• **Given exercise**
Copy every entry below without changing a single character.

(Records for locating displayed items)

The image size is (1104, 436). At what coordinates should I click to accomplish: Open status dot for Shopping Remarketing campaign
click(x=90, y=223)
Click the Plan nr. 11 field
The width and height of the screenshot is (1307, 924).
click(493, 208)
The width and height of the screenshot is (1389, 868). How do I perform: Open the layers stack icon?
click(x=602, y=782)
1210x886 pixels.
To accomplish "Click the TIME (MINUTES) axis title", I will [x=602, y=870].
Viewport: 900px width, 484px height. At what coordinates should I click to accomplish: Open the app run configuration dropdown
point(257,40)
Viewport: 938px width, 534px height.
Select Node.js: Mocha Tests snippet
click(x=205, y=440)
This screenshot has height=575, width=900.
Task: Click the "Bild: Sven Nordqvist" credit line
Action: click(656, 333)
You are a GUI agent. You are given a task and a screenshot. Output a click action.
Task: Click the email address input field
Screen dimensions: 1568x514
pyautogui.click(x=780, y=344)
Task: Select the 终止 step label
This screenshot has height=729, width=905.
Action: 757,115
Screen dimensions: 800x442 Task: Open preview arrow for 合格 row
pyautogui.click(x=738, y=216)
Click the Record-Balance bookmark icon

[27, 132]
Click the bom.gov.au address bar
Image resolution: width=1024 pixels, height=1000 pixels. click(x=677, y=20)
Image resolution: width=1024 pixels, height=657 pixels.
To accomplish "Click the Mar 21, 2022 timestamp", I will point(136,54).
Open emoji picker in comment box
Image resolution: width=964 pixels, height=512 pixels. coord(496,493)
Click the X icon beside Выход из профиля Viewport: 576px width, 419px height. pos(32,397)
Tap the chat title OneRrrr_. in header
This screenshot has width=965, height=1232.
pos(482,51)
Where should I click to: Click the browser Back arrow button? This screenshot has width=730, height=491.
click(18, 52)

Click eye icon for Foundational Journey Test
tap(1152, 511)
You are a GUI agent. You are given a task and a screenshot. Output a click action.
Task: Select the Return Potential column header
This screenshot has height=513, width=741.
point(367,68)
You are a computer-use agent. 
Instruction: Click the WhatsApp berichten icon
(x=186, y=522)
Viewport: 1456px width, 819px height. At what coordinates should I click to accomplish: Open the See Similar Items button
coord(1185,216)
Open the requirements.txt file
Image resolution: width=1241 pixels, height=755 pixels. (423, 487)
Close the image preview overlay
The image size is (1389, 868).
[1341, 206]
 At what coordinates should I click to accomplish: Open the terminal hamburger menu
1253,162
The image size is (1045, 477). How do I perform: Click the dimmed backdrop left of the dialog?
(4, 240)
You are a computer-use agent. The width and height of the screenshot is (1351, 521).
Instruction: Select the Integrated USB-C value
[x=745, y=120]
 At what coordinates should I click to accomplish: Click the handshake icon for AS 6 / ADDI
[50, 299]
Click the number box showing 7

• **The output**
The image size is (1104, 436). At what coordinates should I click to accomplish: Open status dot for Shopping Remarketing campaign
click(x=90, y=223)
Click the Plan nr. 11 field
The width and height of the screenshot is (1307, 924).
click(493, 208)
The width and height of the screenshot is (1389, 868). How do I perform: Open the layers stack icon?
click(x=602, y=782)
1210x886 pixels.
To accomplish "Click the TIME (MINUTES) axis title", I will [x=602, y=870].
Viewport: 900px width, 484px height. At what coordinates should I click to accomplish: Open the app run configuration dropdown
point(257,40)
Viewport: 938px width, 534px height.
Select Node.js: Mocha Tests snippet
click(x=205, y=440)
This screenshot has height=575, width=900.
Task: Click the "Bild: Sven Nordqvist" credit line
Action: click(656, 333)
You are a GUI agent. You are given a task and a screenshot. Output a click action.
Task: Click the email address input field
Screen dimensions: 1568x514
pyautogui.click(x=780, y=344)
Task: Select the 终止 step label
This screenshot has height=729, width=905.
Action: 757,115
Screen dimensions: 800x442 Task: Open preview arrow for 合格 row
pyautogui.click(x=738, y=216)
Click the Record-Balance bookmark icon

[27, 132]
Click the bom.gov.au address bar
Image resolution: width=1024 pixels, height=1000 pixels. click(x=677, y=20)
Image resolution: width=1024 pixels, height=657 pixels.
To accomplish "Click the Mar 21, 2022 timestamp", I will point(136,54).
Open emoji picker in comment box
Image resolution: width=964 pixels, height=512 pixels. coord(496,493)
Click the X icon beside Выход из профиля Viewport: 576px width, 419px height. pos(32,397)
Tap the chat title OneRrrr_. in header
This screenshot has width=965, height=1232.
pos(482,51)
Where should I click to: Click the browser Back arrow button? This screenshot has width=730, height=491.
click(18, 52)

Click eye icon for Foundational Journey Test
tap(1152, 511)
You are a GUI agent. You are given a task and a screenshot. Output a click action.
Task: Select the Return Potential column header
This screenshot has height=513, width=741.
point(367,68)
You are a computer-use agent. 
Instruction: Click the WhatsApp berichten icon
(x=186, y=522)
Viewport: 1456px width, 819px height. At what coordinates should I click to accomplish: Open the See Similar Items button
coord(1185,216)
Open the requirements.txt file
Image resolution: width=1241 pixels, height=755 pixels. (423, 487)
Close the image preview overlay
The image size is (1389, 868).
[1341, 206]
 At what coordinates should I click to accomplish: Open the terminal hamburger menu
1253,162
The image size is (1045, 477). How do I perform: Click the dimmed backdrop left of the dialog?
(4, 240)
You are a computer-use agent. The width and height of the screenshot is (1351, 521).
Instruction: Select the Integrated USB-C value
[x=745, y=120]
 At what coordinates should I click to accomplish: Click the handshake icon for AS 6 / ADDI
[50, 299]
Click the number box showing 7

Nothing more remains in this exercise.